Instead of sitting back and waiting for government intervention to stem the wave of foreclosures hitting the market, some home builders are reworking their product and refining their marketing strategy in order to better compete.

Historically, the main competition for new-home construction were resales, which normally logged about 80% of home sales, with new homes comprising the remaining 20%. However, following the subprime market collapse, foreclosures have taken a big chunk of home sales.

"When I saw that 42% of home sales in October were foreclosures, I thought, 'That is where the ducks are flying. Let me pull my boat into their pond,'" said Doug Fulton, CEO of Fulton Homes.

Last month, Fulton Homes introduced a unique marketing strategy that hits foreclosures head on. The builder began airing radio commercials that caution buyers against the pitfalls they can run into when purchasing a foreclosure property. Additionally, Fulton launched an online tool that details the financial benefits of a new-home purchase compared to a foreclosed property. The company promises that if a prospective buyer shops one of its models and decides to purchase a foreclosure instead, Fulton sales staff will assist them with the process.

"All of our sales staff are agents, so they can get the paperwork in order," said Fulton, explaining that he still draws revenue, because he has a trade staff to assist the buyer if they decide to remodel the property; if they want a kitchen upgrade, he has a design center from which to choose options; and if they need financing, it can be obtained through Fulton Homes Mortgage.

From a marketing standpoint, Fulton said one of the marketing strategy's primary goals is being met: The promotion has increased foot traffic among the company's model homes.

The next step is to actively attempt to become part of the foreclosure solution. "I am trying to become the listing agent for the REOs instead of the banks," Fulton said, adding that such a tactic helps the builder turn foreclosure inventory while still gaining some financial return.

"This definitely is an innovative approach," said John Sims, president of Builder Marketing Services and chairman of Builder Marketing Society.

Sims pointed to a trend of builders placing a strong marketing emphasis on the upgrades and warranties available with a new home, as well as the return to a focus on workforce housing, referencing the original Sears Roebuck mail-order Modern Home.

Sears began manufacturing its mail-order home in 1908, and sold between 70,000 and 75,000 homes up until 1940.

"Workforce housing is coming back," Sims said. "This country will come back to smaller, more affordable workforce housing. There are a lot of builders working on this now."

A recent survey by and RealtyTrac showed that potential buyers are beginning to shift away from foreclosures.

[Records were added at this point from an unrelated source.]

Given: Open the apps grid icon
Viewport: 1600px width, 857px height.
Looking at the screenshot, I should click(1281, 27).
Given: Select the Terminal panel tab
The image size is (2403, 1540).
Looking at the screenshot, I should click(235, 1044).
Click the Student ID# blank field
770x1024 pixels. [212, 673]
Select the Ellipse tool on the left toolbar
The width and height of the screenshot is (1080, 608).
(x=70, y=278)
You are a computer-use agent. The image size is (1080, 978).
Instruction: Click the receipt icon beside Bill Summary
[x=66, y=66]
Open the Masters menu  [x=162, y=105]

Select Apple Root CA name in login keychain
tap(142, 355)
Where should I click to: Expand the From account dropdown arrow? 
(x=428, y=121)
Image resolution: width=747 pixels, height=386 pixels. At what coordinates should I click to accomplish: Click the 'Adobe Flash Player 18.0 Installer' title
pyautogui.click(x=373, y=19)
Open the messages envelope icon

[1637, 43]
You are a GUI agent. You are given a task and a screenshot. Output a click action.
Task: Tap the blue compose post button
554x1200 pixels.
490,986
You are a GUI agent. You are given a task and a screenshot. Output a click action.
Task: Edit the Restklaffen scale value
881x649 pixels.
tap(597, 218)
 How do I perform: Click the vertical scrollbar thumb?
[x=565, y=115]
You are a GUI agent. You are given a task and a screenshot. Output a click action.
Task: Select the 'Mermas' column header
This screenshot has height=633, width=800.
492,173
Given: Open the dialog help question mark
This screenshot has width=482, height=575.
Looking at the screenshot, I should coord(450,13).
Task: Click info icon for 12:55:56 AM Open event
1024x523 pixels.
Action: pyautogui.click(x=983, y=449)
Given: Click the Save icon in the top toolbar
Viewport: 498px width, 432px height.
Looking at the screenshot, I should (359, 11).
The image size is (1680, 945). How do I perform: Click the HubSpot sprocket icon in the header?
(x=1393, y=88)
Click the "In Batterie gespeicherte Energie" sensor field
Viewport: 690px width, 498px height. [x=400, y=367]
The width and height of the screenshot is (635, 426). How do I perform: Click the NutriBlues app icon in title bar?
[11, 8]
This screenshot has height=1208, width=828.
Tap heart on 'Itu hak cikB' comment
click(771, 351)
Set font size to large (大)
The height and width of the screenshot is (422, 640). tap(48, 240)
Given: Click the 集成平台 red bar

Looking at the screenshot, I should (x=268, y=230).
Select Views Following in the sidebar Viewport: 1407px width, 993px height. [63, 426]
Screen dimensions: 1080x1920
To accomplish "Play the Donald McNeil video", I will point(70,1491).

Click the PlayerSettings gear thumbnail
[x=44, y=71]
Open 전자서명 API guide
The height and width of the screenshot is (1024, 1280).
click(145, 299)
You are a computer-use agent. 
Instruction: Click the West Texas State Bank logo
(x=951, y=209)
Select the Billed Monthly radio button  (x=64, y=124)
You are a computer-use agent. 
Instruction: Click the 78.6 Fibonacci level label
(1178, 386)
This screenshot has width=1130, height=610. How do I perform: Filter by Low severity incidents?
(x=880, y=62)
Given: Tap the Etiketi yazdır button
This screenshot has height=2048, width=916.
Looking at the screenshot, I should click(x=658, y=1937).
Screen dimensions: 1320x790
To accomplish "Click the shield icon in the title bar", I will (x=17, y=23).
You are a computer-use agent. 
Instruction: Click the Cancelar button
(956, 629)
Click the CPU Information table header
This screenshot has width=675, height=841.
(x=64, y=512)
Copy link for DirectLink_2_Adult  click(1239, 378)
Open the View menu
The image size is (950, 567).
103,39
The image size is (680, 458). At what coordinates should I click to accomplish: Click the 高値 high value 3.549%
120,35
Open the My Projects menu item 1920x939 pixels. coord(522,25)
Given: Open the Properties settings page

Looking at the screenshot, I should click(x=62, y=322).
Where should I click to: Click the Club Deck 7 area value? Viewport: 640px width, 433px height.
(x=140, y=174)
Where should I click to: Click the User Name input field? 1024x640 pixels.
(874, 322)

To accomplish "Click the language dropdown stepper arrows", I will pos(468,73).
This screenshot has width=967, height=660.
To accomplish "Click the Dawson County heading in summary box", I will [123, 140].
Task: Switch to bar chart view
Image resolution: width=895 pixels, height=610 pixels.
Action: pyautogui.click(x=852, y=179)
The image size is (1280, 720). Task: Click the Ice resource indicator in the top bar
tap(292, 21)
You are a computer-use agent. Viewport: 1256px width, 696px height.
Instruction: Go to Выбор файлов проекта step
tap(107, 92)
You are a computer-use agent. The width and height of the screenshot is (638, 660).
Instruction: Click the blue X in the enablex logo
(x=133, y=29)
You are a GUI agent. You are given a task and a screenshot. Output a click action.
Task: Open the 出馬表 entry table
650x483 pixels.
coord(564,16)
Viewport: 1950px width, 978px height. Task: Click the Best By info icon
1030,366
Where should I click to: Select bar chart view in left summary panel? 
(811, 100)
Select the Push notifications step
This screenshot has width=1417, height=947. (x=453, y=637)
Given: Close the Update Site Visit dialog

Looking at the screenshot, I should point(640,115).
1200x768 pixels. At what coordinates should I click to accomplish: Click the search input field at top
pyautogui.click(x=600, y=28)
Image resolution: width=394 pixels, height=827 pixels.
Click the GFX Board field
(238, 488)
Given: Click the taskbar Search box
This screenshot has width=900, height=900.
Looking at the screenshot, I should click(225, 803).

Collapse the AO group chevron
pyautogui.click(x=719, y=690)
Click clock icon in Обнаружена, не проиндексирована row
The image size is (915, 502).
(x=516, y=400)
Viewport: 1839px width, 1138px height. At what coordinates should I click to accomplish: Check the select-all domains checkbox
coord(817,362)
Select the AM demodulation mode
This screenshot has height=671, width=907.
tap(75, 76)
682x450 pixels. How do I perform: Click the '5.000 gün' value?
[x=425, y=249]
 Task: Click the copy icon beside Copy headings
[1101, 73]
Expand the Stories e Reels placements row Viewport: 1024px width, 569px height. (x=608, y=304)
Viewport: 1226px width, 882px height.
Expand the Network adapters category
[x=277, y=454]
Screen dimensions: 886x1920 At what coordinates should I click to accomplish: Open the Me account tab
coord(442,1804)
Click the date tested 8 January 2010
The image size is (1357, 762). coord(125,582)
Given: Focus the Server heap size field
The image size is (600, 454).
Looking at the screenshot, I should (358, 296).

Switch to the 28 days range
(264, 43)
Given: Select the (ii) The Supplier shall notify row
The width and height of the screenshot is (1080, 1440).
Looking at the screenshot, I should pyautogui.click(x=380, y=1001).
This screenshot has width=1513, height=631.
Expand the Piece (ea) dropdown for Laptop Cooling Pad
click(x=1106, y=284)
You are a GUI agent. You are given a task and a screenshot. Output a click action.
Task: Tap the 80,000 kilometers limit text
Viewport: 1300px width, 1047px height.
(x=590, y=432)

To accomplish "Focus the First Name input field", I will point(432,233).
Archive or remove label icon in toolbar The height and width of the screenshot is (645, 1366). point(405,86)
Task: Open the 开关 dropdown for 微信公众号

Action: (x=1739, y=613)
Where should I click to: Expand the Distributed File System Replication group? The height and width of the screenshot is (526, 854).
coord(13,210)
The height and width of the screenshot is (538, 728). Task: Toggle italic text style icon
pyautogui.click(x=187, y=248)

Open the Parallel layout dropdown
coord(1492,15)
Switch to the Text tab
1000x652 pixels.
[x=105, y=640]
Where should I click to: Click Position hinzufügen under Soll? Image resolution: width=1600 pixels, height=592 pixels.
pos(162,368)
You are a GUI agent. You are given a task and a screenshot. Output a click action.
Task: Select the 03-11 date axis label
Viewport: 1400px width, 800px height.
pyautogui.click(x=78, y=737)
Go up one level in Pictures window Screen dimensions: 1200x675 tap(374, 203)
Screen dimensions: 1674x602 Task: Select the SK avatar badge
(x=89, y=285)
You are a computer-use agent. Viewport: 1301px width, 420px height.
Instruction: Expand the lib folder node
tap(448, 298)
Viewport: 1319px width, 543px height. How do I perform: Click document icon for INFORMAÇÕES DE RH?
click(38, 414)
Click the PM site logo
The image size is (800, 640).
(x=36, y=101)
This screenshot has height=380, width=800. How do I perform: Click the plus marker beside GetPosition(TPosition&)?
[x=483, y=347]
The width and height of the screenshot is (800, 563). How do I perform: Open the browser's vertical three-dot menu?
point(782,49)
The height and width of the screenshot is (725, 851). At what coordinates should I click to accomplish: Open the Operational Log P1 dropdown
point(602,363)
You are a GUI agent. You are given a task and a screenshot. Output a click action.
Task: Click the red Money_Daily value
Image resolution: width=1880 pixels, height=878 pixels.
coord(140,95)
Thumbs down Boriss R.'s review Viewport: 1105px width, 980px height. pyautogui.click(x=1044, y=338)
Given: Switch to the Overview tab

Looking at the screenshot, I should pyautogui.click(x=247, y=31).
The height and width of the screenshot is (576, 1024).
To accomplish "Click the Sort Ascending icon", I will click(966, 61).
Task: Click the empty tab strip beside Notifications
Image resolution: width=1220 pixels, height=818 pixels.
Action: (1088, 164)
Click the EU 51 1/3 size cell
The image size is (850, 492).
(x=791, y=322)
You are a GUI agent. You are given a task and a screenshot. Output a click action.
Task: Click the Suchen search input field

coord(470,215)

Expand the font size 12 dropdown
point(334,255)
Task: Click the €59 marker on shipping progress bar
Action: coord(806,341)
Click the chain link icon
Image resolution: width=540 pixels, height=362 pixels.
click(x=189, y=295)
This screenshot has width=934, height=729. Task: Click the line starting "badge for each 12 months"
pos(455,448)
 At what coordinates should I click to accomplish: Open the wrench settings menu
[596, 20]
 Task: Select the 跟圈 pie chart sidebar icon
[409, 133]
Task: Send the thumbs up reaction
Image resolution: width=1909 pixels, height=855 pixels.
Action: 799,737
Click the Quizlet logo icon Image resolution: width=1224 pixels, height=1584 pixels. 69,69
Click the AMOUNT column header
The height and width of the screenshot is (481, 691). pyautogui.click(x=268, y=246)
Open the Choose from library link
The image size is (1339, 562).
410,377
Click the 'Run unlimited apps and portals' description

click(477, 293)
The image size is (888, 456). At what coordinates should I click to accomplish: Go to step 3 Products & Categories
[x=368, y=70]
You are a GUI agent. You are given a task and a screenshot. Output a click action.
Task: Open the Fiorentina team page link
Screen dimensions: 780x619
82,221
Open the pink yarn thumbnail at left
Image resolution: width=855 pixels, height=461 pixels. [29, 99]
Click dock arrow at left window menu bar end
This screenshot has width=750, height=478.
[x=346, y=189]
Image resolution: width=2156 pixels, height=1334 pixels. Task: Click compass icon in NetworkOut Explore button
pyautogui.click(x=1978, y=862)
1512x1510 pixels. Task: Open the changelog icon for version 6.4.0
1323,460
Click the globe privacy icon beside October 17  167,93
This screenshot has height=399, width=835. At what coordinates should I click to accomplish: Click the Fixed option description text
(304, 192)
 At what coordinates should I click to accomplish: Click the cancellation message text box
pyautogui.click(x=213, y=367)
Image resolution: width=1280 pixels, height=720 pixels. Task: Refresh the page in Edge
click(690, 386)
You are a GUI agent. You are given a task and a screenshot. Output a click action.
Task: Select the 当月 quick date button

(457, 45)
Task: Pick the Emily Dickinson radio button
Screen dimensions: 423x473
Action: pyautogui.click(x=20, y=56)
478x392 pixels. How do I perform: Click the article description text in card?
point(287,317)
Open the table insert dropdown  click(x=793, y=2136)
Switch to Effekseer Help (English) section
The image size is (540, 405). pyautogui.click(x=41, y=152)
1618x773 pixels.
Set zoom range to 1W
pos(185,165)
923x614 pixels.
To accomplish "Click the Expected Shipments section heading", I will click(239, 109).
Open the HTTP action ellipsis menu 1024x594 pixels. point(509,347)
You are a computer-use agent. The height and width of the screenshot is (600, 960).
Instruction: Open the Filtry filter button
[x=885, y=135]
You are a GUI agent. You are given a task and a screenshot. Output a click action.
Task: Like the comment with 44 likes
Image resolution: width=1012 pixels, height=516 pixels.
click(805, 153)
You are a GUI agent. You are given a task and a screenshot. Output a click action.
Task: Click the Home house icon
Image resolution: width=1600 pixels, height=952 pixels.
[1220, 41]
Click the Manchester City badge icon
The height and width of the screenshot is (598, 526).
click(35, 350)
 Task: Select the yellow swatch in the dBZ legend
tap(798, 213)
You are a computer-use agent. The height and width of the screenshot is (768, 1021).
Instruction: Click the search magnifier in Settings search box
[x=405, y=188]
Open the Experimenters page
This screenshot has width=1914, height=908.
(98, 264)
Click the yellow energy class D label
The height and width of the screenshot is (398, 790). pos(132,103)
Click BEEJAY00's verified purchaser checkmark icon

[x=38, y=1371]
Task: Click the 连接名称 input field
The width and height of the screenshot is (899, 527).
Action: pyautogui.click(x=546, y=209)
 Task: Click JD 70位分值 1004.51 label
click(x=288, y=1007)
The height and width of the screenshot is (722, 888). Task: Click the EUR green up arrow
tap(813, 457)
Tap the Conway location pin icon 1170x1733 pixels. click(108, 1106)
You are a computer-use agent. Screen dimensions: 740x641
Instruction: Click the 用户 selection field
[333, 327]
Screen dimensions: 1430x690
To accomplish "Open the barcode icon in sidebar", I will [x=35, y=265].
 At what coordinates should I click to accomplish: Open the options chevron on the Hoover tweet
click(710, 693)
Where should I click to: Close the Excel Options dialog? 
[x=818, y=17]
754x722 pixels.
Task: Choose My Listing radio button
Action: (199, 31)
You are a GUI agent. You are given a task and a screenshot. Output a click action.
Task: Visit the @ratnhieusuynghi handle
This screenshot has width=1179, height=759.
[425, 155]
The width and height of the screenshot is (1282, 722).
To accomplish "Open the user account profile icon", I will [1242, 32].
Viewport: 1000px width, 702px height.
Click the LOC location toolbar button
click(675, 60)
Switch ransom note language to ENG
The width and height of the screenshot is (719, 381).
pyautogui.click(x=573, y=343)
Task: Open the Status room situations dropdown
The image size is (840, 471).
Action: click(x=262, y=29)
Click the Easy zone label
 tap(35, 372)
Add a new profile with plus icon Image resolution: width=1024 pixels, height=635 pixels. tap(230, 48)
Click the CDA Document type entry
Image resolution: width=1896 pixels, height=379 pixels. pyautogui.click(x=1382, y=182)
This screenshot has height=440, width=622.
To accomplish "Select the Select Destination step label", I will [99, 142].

Pete Flint, Truila CEO, and Rick Sharga, senior vice president of RealtyTrac, said the overall forecast of foreclosure activity will continue to increase in 2009, but buyers are becoming more hesitant to buy the properties.

Flint stated that 47% of U.S. adults say they would consider buying a foreclosed property, down from 54% six months ago--with the majority noting a concern over hidden costs, risky prospects, and depreciating property values.

"[The numbers] are wonderful, but on the supply side, [foreclosures] have to come down," Fulton said.

While the statistics come as a positive for new-home builders, the reality is that as long as foreclosures continue to come on the market, builders will have to continue to lower prices and scale back on product offerings.

"We made the strategic decision that the price points on resale are down so much now and there's so much inventory out there, you can't sit and wait for the market to come back to you," said KB Home CEO Jeffery Mezger during the company's third quarter conference call.

KB's has already begun scaling back its product, according to Mezger. In California's Inland Empire, the company introduced a new line of 1,230-square-foot, three-bedroom homes, selling for just over $200,000. Historically, KB would sell a 3,400-square-foot home for $450,000.

"As we sharpen our focus on the first-time home buyer, we recognized that many of our product offerings were not aligned with their current needs and affordability levels," Mezger said. "Our houses were too big, included too many features, and as a result, were too expensive."

He added that the strategy is working well thus far; home sales are at two homes a week in the Inland Empire, where the new product has been introduced. Mezger said KB will continue this strategy in other markets in the near future.